Hoy la foto platense muestra al kirchnerismo puro sin figuras, encolumnado detrás de lo que tiene, el intendente Bruera; al denarvaísmo con un candidato ya anunciado y al panradicalismo partido en dos
No hay ningún kirchnerista mejor posicionado e instalado en el espacio K de La Plata que el intendente Bruera. Ninguno. El jefe comunal limó, por conveniencia y, quizás, necesidad, parte de las diferencias que lo separaban con la Rosada. Ya no es ese opositor a Kirchner, como alguna vez intentó mostrarse.
Los Bruera, Pablo y Gabriel, tienen puente directo con la Gobernación. También tracciona fuerte el tándem Pérez a tal efecto: el diputado Raúl, jefe de la bancada oficialista, y el jefe de gabinete Alberto.
En el gabinete de Scioli hay platenses de pura cepa e importados: Ricardo Casal, Mario Oporto, Cacho Cuartango y, fundamentalmente, el citado Alberto.
Más allá de los coqueteos, no están en distintas veredas Scioli y Bruera. Al platense, sus colegas de la región le “hicieron pagar”, con el relleno sanitario (o planta de tratamiento de residuos sólidos y urbanos), que finalmente se radicará en La Plata, la “deslealtad K” en las últimas elecciones. Bruera, como buen político, tragó ese sapo. Todo esto se definió luego de un encuentro presidido por el Gobernador. Así, la basura quedará en la ciudad capital.
De Narváez, quien ve desde afuera la polvareda que levanta su díscola tropa bonaerense, desbandada y con fuertes rencillas internas, terminará jugando en la Provincia. Ya le levantó la mano a Atanasof para La Plata, pero para 2011 hay más de los seis meses que marca el calendario.
El macrista Julio Garro, ahora abiertamente enfrentado a Atanasof, amaga con pelear una in-terna o cooptarle dirigentes para su molino. Garro ya dejó en claro que no se quedará mirando por televisión las elecciones de 2011. Si De Narváez y Macri confluyen en un mismo armado, en La Plata habrá chisporroteos varios.
El bruerismo no está ajeno a estas divergencias. De hecho, las fogonea. Intenta sacar rédito, para atomizar todo lo que se pueda.
La interna de la UCR es vista con tanta atención por el ARI platense como por la conducción orgánica del centenario partido. Los de Lilita le prenden velas a Ricardo Alfonsín, para que éste salga bien parado de la interna, y luego tenga chances serias de pelearle a Cobos.

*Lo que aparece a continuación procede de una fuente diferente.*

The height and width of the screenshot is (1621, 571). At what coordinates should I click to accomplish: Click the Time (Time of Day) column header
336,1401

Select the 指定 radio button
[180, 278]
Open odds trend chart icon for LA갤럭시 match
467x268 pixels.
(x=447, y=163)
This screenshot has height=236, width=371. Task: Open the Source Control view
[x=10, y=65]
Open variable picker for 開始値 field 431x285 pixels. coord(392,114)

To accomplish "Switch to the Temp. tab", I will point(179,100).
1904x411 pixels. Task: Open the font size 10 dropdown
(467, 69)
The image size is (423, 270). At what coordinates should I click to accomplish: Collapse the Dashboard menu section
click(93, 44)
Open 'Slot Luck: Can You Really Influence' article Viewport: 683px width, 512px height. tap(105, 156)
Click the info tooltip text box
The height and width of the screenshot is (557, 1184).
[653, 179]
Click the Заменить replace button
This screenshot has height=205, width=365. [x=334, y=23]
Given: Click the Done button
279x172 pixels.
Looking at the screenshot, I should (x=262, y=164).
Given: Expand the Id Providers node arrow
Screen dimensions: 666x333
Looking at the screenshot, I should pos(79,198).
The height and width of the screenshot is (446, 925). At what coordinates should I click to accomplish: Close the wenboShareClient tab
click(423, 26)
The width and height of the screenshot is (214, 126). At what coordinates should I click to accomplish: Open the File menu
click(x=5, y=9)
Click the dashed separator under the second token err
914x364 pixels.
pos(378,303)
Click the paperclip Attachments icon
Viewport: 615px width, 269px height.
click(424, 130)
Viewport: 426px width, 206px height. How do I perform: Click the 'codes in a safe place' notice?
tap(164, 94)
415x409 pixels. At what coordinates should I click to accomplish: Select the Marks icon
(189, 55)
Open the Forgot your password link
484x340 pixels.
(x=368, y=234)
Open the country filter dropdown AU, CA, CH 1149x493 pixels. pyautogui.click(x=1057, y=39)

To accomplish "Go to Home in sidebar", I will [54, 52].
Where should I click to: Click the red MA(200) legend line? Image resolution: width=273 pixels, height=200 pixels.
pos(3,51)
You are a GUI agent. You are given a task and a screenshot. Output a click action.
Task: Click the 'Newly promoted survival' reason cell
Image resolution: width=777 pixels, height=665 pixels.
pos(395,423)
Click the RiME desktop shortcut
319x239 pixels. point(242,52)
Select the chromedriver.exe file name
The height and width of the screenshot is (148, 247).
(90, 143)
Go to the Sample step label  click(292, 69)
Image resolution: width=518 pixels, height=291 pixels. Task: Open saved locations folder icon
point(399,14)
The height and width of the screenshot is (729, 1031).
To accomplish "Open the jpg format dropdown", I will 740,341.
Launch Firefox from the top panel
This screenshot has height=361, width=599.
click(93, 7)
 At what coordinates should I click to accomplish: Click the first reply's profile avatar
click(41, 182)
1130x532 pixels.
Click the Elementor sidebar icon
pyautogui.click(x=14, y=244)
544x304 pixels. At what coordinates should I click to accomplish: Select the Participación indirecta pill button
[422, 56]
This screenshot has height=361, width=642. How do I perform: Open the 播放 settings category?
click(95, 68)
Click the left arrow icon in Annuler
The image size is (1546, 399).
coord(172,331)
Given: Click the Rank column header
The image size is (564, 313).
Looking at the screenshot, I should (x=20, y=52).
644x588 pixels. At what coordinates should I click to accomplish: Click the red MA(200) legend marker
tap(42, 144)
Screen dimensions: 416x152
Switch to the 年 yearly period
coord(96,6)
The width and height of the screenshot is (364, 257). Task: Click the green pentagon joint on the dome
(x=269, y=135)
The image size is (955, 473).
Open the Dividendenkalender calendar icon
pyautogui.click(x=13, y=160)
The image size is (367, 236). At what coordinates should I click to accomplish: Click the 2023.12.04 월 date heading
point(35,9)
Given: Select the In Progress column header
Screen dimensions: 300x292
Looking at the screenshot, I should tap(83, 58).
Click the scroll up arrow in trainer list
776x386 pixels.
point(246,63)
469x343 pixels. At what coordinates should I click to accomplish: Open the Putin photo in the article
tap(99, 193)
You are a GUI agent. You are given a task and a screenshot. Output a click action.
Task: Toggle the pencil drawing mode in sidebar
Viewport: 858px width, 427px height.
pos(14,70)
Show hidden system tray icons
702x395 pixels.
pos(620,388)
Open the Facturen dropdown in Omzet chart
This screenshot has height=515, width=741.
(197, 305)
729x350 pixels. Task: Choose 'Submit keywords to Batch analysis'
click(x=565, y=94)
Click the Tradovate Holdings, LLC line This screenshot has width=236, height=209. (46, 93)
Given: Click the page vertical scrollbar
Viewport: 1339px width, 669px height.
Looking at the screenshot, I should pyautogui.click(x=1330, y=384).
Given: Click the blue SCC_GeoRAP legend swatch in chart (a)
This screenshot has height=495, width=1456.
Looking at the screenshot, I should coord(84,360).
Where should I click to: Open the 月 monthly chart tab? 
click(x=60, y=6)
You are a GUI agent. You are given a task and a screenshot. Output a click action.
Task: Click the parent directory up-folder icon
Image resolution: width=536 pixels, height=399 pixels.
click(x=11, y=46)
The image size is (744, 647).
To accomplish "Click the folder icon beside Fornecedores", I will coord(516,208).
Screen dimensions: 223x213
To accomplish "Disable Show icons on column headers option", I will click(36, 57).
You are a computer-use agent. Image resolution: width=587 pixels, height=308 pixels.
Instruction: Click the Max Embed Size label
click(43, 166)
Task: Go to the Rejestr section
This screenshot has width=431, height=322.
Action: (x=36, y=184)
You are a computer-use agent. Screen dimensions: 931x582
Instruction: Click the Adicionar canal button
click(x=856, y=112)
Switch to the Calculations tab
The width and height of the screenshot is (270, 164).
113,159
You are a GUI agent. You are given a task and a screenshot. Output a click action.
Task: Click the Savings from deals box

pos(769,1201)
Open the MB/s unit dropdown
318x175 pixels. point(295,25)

Con Alfonsín, Lilita está adentro; con Cobos, no. Está claro: no es lo mismo, ni para Bruera, ni para los lilitos Javier Mor Roig y Oscar Ne-grelli, si la CC va afuera. De ser así, las aspiraciones del panradicalismo platense son, quizás, una quimera el año próximo.
“Es más fácil que nos pongamos de acuerdo acá en La Plata, que Carrió se acerque a Cobos”, le-yó con claridad uno de los popes de la UCR, donde las vanidades también son cosa de todos los días. Más allá de los egos, hay una coincidencia en este espacio: todos juntos, existen las chances.